Naji and I first spoke back in 2019, a few months after he arrived in Las Vegas. We continued our conversation more than a year later, in a drastically different world. I met him for tea in Downtown Las Vegas, not far from where he lives with his wife, lawyer Yasmin Hosam El Din, and their young daughter, Sina. We talked about the trials of aging, the most full-proof method for distracting a detention officer, and reading and writing as strategies for survival.
—Summer Thomad
I. IBLIS
THE BELIEVER: How did you first find your way to writing?
AHMED NAJI: I started writing poetry when I was in high school. I even won several competitions and prizes in high school, and then at college and university. I saw myself as a poet, and would even introduce myself as one. But then a very weird accident happened. Back then, I used to write my poetry on paper. It was in lovely, well-done handwriting, like calligraphy. And I had all my poems in one big folder. When I was in university in Cairo, every week or two, I would travel to see my family in Mansoura. And one day, I forgot the whole folder on the bus. Of course I went back asking about it, and I didn’t find it. I went to the guys at the bus station and asked for the folder, and they were like, “Are they government documents or important papers like contracts?” And I was like, “No, just poems.” and they were like, “Pssshhh.” So I lost them, and it was frustrating and very sad. After that, I tried to write some poems from memory, but then I thought, What am I doing? Why am I doing this? Maybe it’s a sign. And since then, my career as a poet was killed. I still write poems from time to time, but only for myself. I don’t publish or share them.
BLVR: Growing up, was there anything you were restricted from, or that you weren’t allowed to read?
AN: I wasn’t allowed to read anything. I was only allowed to study and study and study. My father is a doctor, so the plan was to be raised and trained as a doctor, and I was only allowed to read textbooks. But every year or so, I would be moving to a new school, and it was a lot of effort to get to know people and find friends, so I dove into books and comics and stories.

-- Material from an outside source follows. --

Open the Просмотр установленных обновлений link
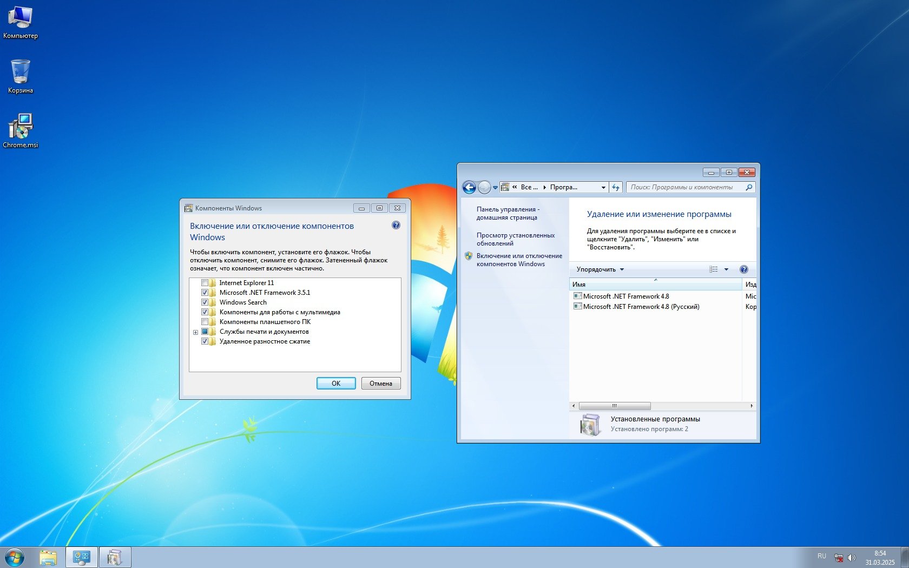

When I was in high school, I would have my school book open and inside it, there would be a novel. And usually when my mom discovered that, [my parents] would take the novel and hide it. Or sometimes my mother would get angry and throw it out the window. They would blame every single thing on the books that I was reading. Like, “You don’t get high scores in school because you’re wasting your time with novels.”
BLVR: What role did religion play in your life, growing up in a majority Muslim country?
AN: My family is practicing and they are a little bit conservative. I grew up going to the masjid and the mosque for all five prayers, and going to a bunch of religious, social, and political activities. So I was surrounded by this atmosphere. But then once I started reading intensely in high school, that made me have doubts about everything. When I was like fourteen or sixteen years old, I discovered Nietzsche and other writers, like Naguib Mahfouz—all of this pushed me towards this different way of thinking. By the age of sixteen, I was against religion, and I could say I was agnostic. Especially when you’re a teenager, you have this power like you’re inside of Zeus. You revolt to the extreme.
That’s when I began writing and publishing. I started writing a blog in 2003 and started using the nickname “Iblis,” which means evil or devil. It was a nickname that was given to me by some of my friends, and there are still a lot of people in Egypt who know me as Iblis on the internet. This character that I created for the blogosphere was the first thing that got me a little bit famous in some circles. After three or four years I started to meet with other bloggers. Remember this was in 2005 and 2006, so everything was about blogging, and it was a huge, important movement in Egypt and in the Arab world that has had an impact politically, socially, and culturally. I met with other bloggers and they started to get to know my real name. I wrote my first novel, Rogers, when I was twenty-one years old, but I thought it was so chaotic and complicated that no one was going to be interested in it. I decided to publish it for free on my blog, but after the first month, I got offers from three different publishing houses who were interested in publishing it as a novel. So I signed this deal and it was published, and then it was translated into Italian and got a lot of attention and so on. But again, all of this happened because I started writing under this nickname Iblis as a blogger. And of course back then, part of writing under a nickname was because a lot of writing was critical of Islamic mythology and it had a lot of sarcasm. Religion was an interesting topic for sarcasm and cynicism and jokes. But it’s dangerous to do this with your name in Egypt.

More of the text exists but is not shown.